# Algae Emergency



## Marmillian (Sep 25, 2012)

Hello one and all. I am a newbie to aquaria but am doing as much research as possible. My 55 gal is a week old and i have been monitoring levels every day.

An algae that I cannot identify has been propagating on my Mapani driftwood but only on the lighter surfaces. The algae has also began on a food wafer as well as on a algae wafer. I feed very slightly every day crushed flake for my two hatchetfish.


----------



## Marmillian (Sep 25, 2012)

*Helllooooo?*

Did I stump the panel? 16 views and 0 answers?


----------



## Tino (Sep 10, 2012)

Looks like Diatoms to me (brown algae) it's harmless, if you can scrape it off easy with your fingertip then it's definitely Diatoms

Welcome to the forum!


----------



## Y2KGT (Jul 20, 2009)

You have to remove uneaten food items such as algae wafers otherwise they'll start to fungus as yours are now. 

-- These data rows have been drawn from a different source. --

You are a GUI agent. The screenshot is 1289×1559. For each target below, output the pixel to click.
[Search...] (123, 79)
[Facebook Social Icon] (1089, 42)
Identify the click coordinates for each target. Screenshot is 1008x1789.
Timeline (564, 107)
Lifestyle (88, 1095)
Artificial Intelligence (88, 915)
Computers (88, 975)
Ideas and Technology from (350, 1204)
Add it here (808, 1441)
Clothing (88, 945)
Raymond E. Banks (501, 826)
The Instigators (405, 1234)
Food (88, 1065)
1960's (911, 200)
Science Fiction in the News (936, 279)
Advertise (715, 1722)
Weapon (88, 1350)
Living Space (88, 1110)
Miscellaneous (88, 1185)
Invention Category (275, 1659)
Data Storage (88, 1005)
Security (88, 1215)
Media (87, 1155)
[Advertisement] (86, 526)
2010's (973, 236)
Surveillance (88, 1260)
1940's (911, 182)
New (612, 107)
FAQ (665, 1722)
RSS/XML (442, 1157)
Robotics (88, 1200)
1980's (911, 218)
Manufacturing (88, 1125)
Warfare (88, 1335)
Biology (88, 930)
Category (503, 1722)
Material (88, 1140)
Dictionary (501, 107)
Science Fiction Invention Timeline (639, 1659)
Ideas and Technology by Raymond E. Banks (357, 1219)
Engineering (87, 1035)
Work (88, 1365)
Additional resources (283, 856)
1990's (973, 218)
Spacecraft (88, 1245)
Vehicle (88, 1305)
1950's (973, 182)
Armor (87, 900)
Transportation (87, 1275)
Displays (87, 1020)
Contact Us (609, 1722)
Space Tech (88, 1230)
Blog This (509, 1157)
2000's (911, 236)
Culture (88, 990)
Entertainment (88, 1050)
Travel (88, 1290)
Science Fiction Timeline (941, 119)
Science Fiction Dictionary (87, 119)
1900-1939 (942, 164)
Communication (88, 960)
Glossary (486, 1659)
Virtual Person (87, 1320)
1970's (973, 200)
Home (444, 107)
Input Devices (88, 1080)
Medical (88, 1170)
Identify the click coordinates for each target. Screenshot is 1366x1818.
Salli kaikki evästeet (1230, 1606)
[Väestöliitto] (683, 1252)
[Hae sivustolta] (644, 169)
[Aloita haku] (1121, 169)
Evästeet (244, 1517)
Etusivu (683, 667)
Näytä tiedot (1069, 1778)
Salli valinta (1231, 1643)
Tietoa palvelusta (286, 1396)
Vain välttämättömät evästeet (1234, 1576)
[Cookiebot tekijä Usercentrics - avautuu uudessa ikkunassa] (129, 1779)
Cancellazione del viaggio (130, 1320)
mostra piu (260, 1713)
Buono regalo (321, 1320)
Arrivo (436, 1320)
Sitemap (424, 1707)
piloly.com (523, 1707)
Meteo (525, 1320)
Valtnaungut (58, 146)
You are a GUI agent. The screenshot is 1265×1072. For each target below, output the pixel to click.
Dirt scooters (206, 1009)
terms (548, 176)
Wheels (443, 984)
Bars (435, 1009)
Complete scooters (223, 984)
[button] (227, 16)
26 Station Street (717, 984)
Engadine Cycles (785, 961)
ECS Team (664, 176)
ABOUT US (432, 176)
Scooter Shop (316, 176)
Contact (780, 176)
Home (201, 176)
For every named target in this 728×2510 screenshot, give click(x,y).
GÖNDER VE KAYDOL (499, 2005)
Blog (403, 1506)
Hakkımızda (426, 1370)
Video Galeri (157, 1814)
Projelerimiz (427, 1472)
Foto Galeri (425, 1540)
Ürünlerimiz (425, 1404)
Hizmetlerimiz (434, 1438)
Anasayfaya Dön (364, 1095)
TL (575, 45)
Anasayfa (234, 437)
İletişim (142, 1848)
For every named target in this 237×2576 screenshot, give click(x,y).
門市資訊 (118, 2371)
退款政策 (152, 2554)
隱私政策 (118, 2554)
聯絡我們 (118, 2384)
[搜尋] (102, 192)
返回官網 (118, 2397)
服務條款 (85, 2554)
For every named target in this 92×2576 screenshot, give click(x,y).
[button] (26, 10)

You are probably seeing the same fingus on your mopani. Did you soak the wood for a few days prior to putting it into the tank? You may want to take it out and scrub it and rinse it before putting it back into the tank. 

A successful tank is all about balance and a new tank will be out of balance for several weeks. Do your weekly 25% water changes in combination with gravel vacumming to remove all foods and fish waste from the gravel and eventually the tank will be in good shape.
--
Paul


----------



## Marmillian (Sep 25, 2012)

Thanks for the info, Will post outcome


----------